━━ Material to process ━━

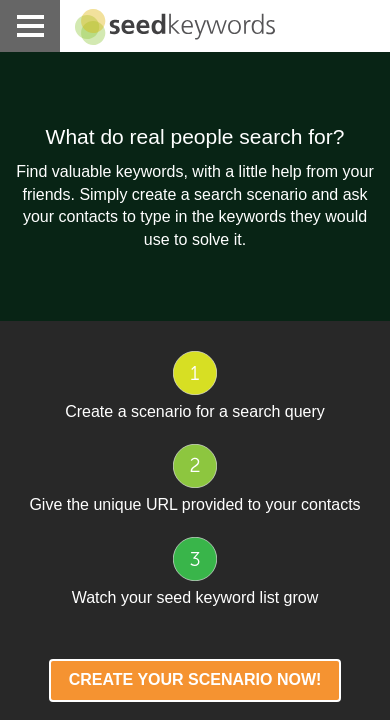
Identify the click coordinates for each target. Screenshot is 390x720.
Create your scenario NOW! (195, 679)
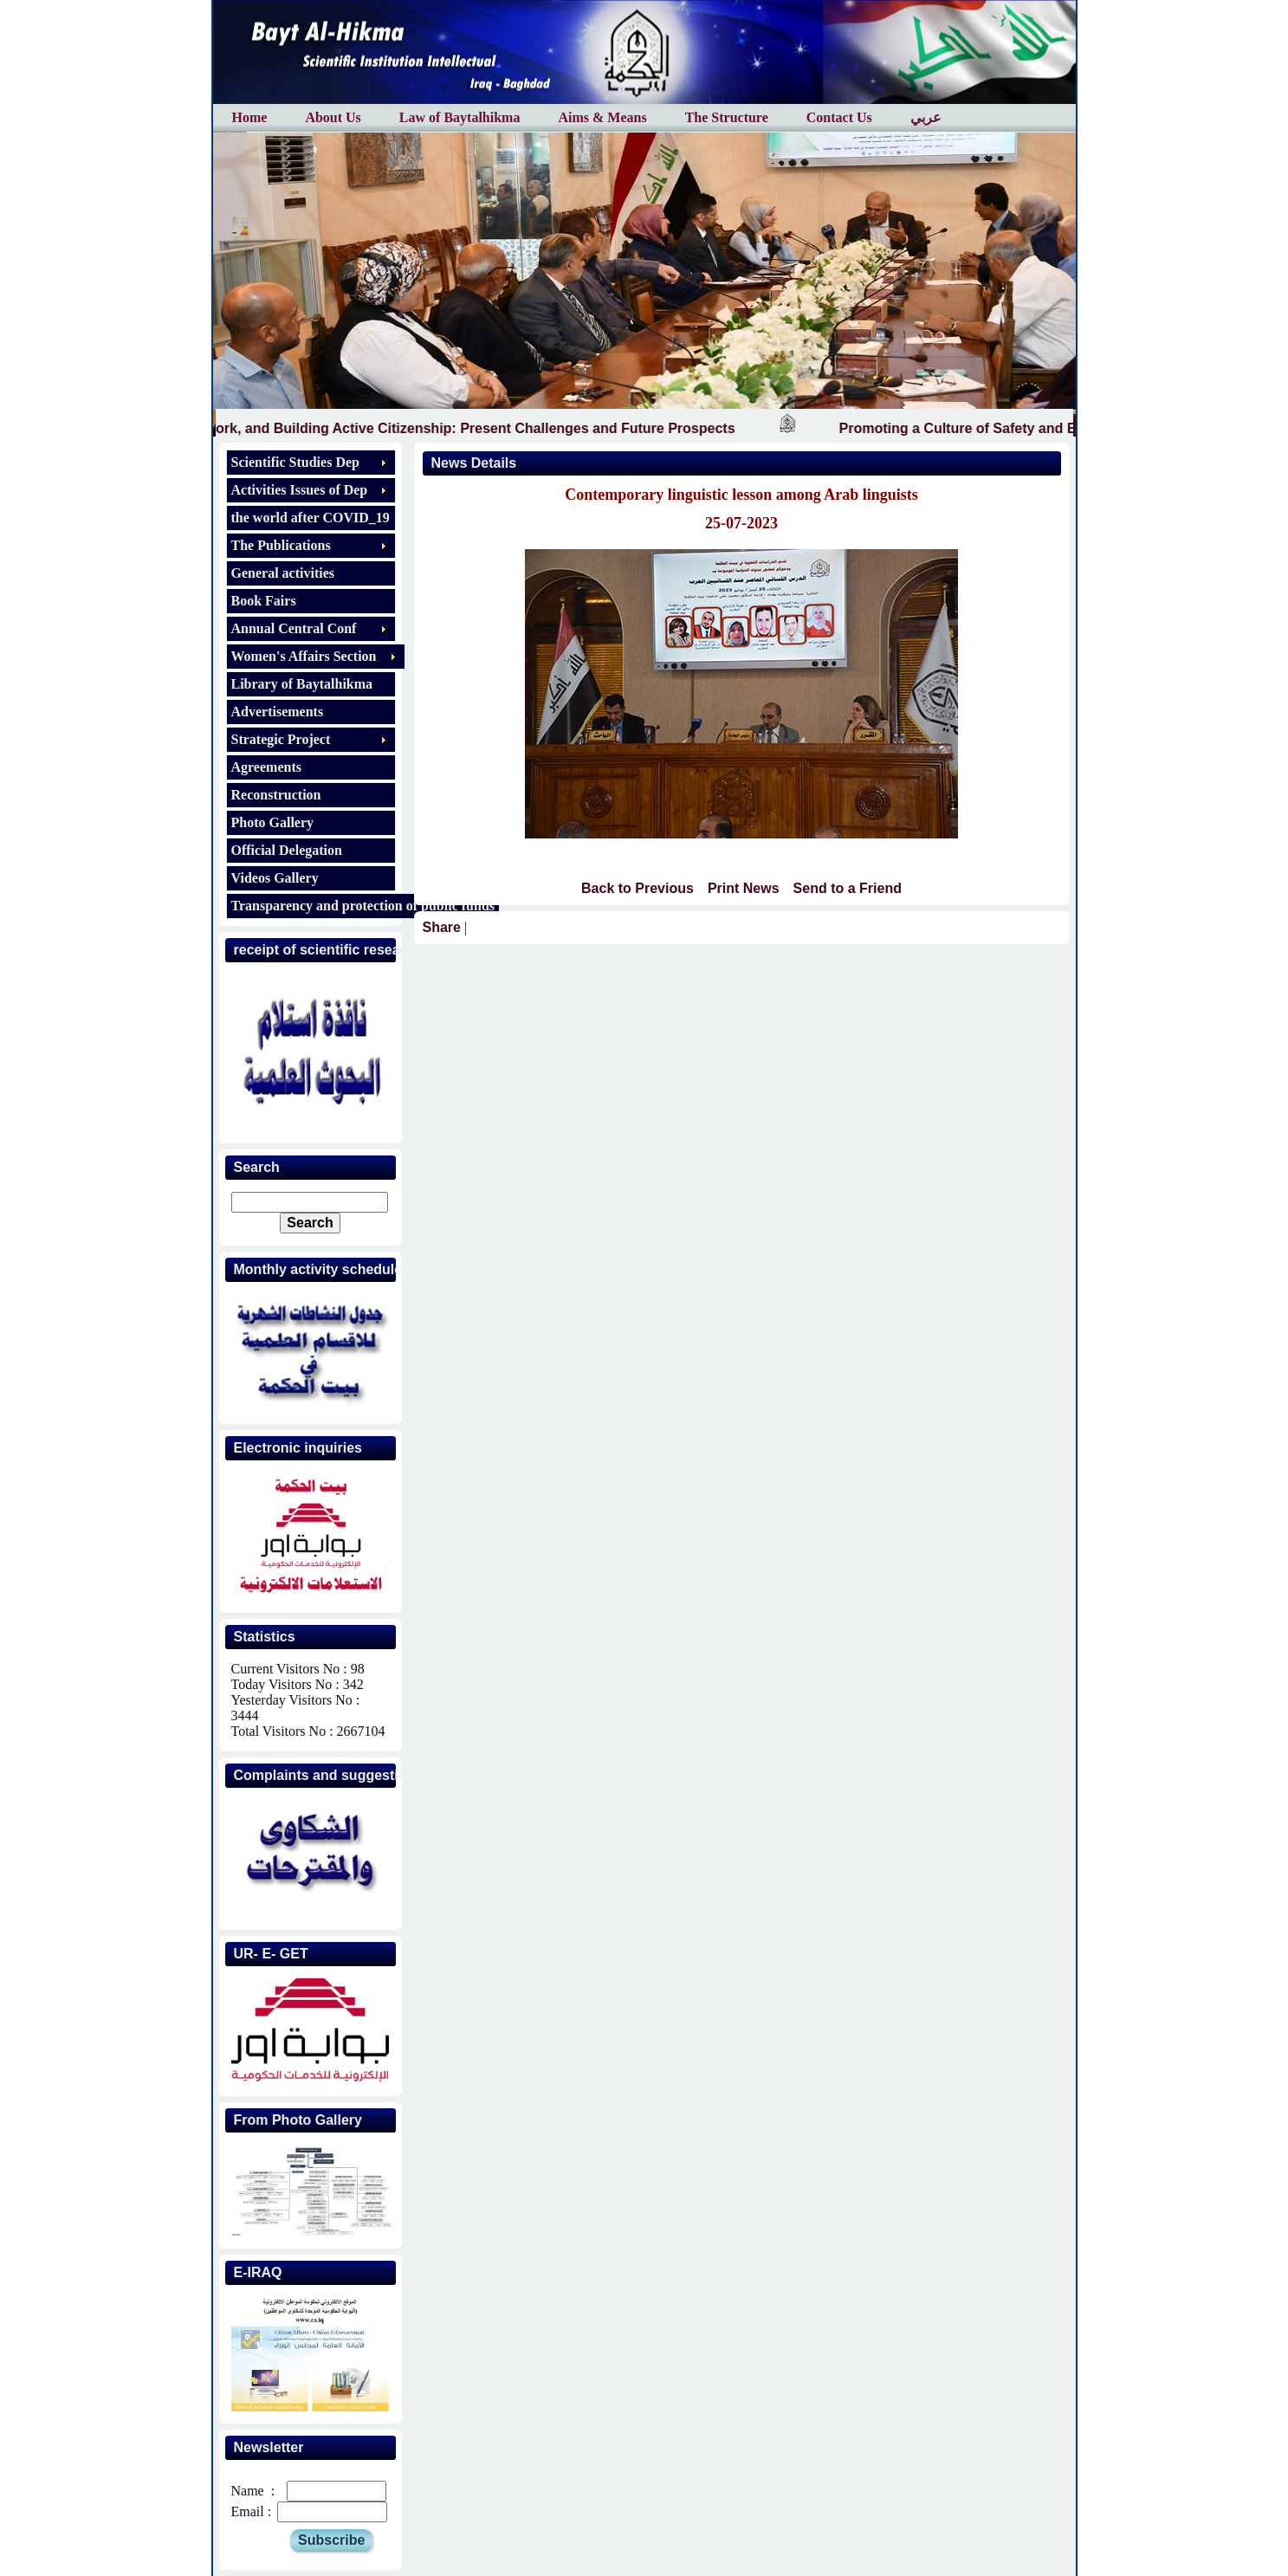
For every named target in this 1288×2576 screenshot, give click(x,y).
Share (442, 927)
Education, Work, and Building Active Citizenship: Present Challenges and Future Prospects (447, 428)
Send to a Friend (847, 888)
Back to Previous (637, 888)
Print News (744, 888)
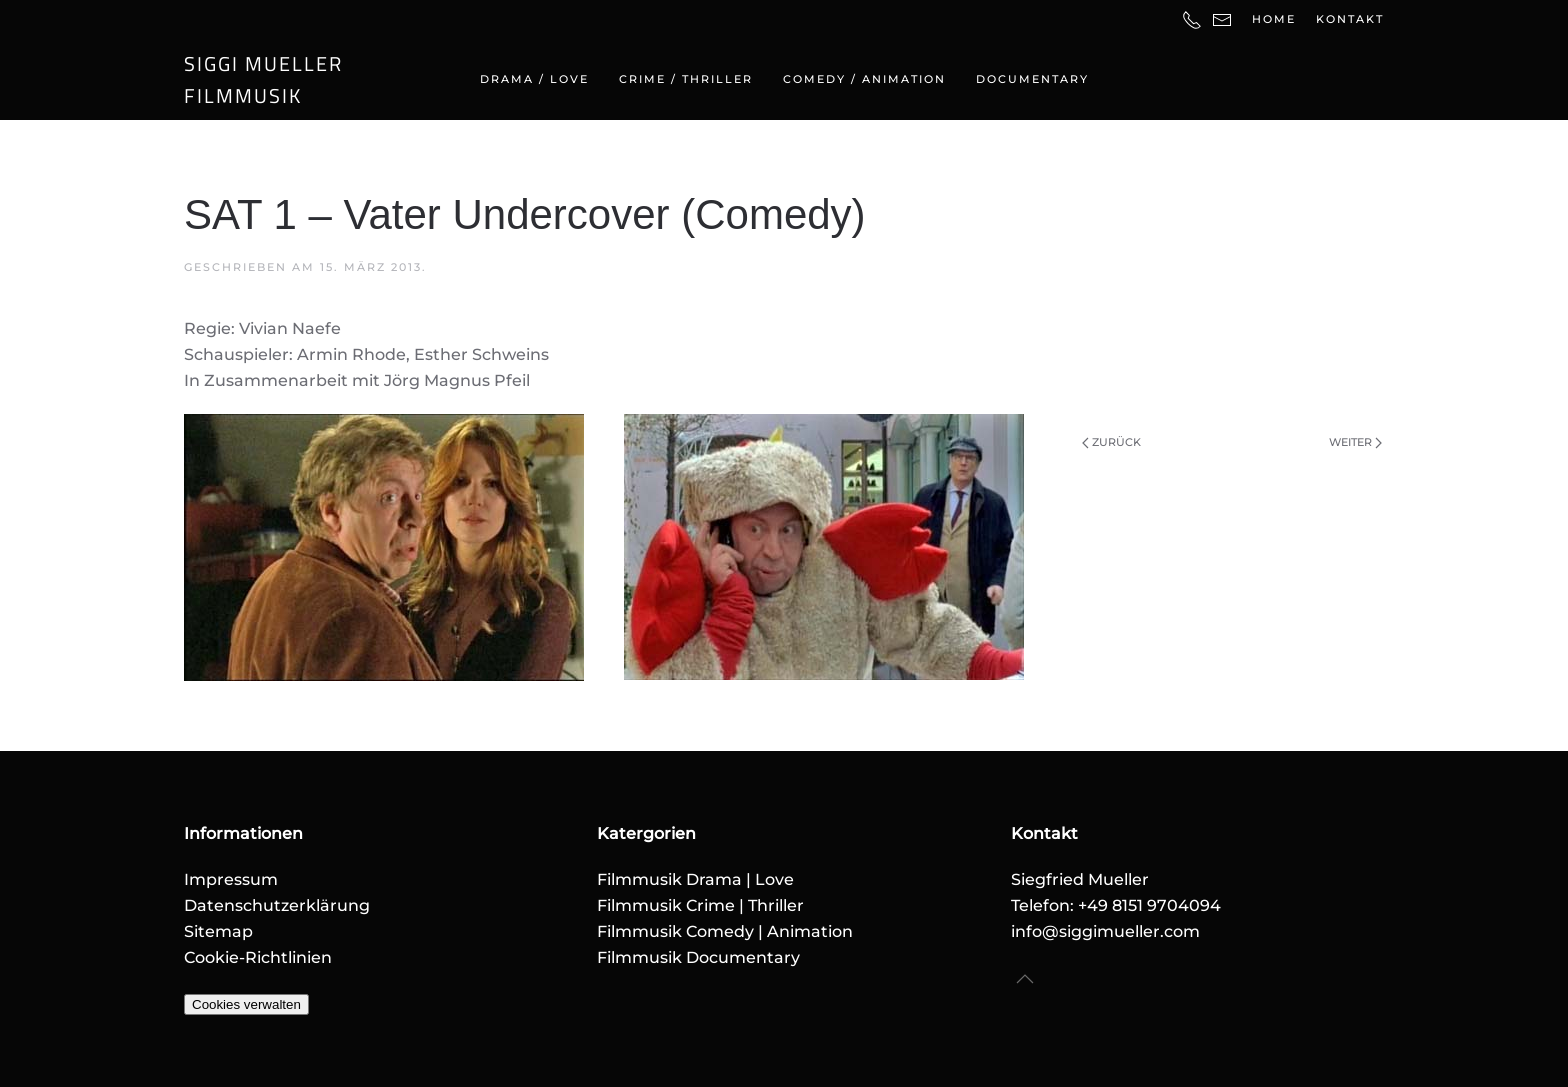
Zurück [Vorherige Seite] (1111, 442)
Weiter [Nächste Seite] (1355, 442)
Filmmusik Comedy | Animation (725, 931)
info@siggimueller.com (1105, 931)
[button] (1025, 979)
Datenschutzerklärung (277, 905)
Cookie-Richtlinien (258, 957)
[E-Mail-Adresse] (1222, 19)
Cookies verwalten (246, 1004)
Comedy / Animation (864, 79)
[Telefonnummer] (1192, 19)
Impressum (231, 879)
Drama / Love (534, 79)
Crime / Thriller (686, 79)
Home (1274, 19)
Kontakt (1350, 19)
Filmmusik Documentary (698, 957)
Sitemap (218, 931)
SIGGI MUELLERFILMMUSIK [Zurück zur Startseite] (263, 80)
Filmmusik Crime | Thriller (700, 905)
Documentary (1032, 79)
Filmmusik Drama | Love (695, 879)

━━━

Exercise
Could you copy out every line of all the entries above, word for word, leaving out the pictures?

Result
Identify the click coordinates for each target. Screenshot is 390x720.
Create your scenario NOW! (195, 679)
For every named target in this 1288×2576 screenshot, give click(x,y).
Share (442, 927)
Education, Work, and Building Active Citizenship: Present Challenges and Future Prospects (447, 428)
Send to a Friend (847, 888)
Back to Previous (637, 888)
Print News (744, 888)
Zurück [Vorherige Seite] (1111, 442)
Weiter [Nächste Seite] (1355, 442)
Filmmusik Comedy | Animation (725, 931)
info@siggimueller.com (1105, 931)
[button] (1025, 979)
Datenschutzerklärung (277, 905)
Cookie-Richtlinien (258, 957)
[E-Mail-Adresse] (1222, 19)
Cookies verwalten (246, 1004)
Comedy / Animation (864, 79)
[Telefonnummer] (1192, 19)
Impressum (231, 879)
Drama / Love (534, 79)
Crime / Thriller (686, 79)
Home (1274, 19)
Kontakt (1350, 19)
Filmmusik Documentary (698, 957)
Sitemap (218, 931)
SIGGI MUELLERFILMMUSIK [Zurück zur Startseite] (263, 80)
Filmmusik Crime | Thriller (700, 905)
Documentary (1032, 79)
Filmmusik Drama | Love (695, 879)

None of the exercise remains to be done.